[Collected data]
+===+
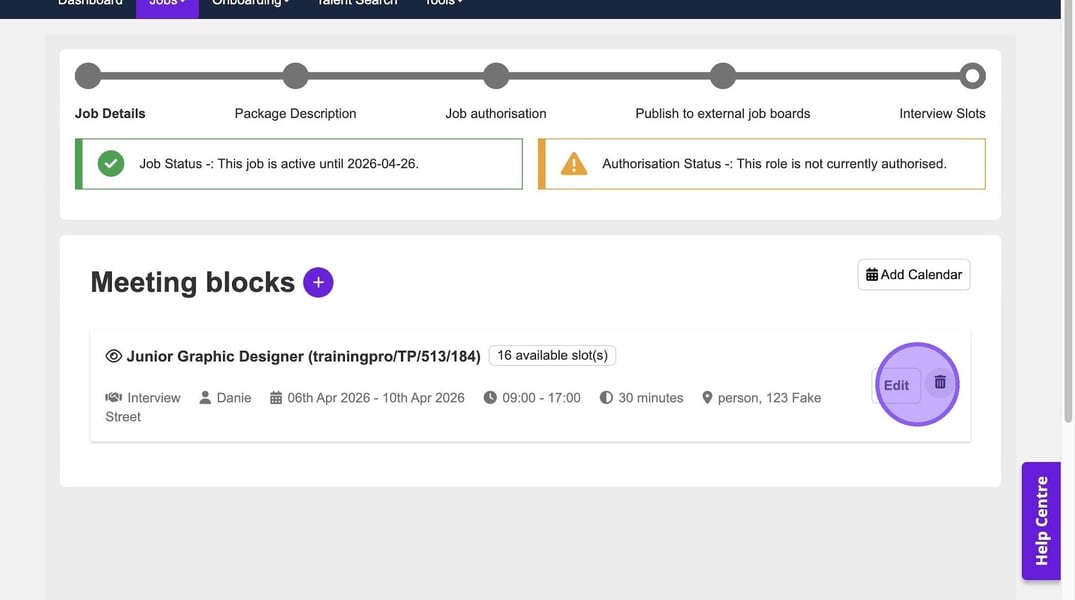Open the Help Centre side tab
Screen dimensions: 1075x600
(1041, 521)
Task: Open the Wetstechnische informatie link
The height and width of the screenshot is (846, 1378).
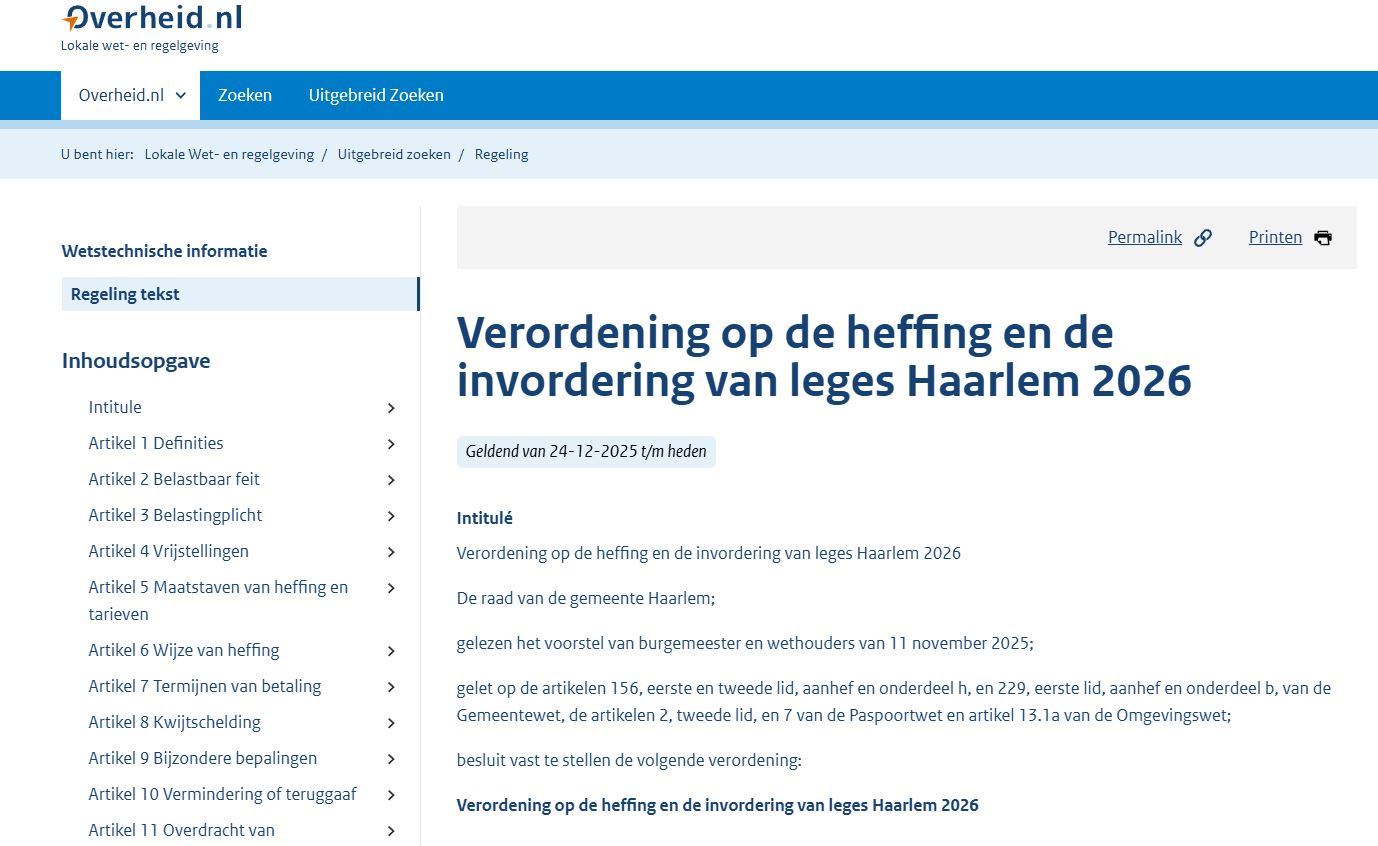Action: click(164, 251)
+===+
ACTIVITY:
Transcribe exactly, and only, the lines from the line with "The height and" through the last line of the records, inclusive; the pictures do not belong in the copy.

FINISHED EXERCISE:
The height and width of the screenshot is (846, 1378).
Action: click(164, 251)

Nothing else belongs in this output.